Wageningen Universiteit en Researchcentrum RIKILT, onderdeel van Wageningen UR

Gelijke beoordeling cisgene en transgene planten

Wageningen - De voedsel- en diervoederveiligheidsbeoordeling van plantvariëteiten die door middel van cisgenese tot stand zijn gekomen, zal gelijk moeten blijven aan die van transgene variëteiten. Onderzoekers zien geen reden de regelgeving op dit punt anders toe te passen. Wel zou het beter zijn om nieuwe plantvariëteiten te beoordelen op basis van hun specifieke nieuwe eigenschappen in plaats van op de toegepaste technologie. Dat zijn de belangrijkste conclusies van een onderzoek van RIKILT - Instituut voor Voedselveiligheid, onderdeel van Wageningen University & Research centre.

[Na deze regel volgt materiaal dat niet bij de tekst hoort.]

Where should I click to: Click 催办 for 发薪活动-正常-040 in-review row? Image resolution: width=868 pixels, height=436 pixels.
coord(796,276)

Het rapport 'Food and feed safety aspects of cisgenic crop varieties' waarin de bevindingen staan, is geschreven in opdracht van het ministerie van Volkshuisvesting, Ruimtelijke Ordening en Milieu. Het ministerie wilde weten of cisgene gewassen risico's met zich meebrengen als het gaat om voedsel- en diervoederveiligheid. Cisgenese is een vorm van genetische verandering waarbij soorteigen genen worden ingebracht. Dit in tegenstelling tot transgenese waarbij genetisch materiaal van andere soorten wordt gebruikt. Voor genetische modificatie geldt Europese regelgeving onder andere om te toetsen of de producten die met behulp van genetische modificatie tot stand komen, veilig zijn voor mens, dier en milieu.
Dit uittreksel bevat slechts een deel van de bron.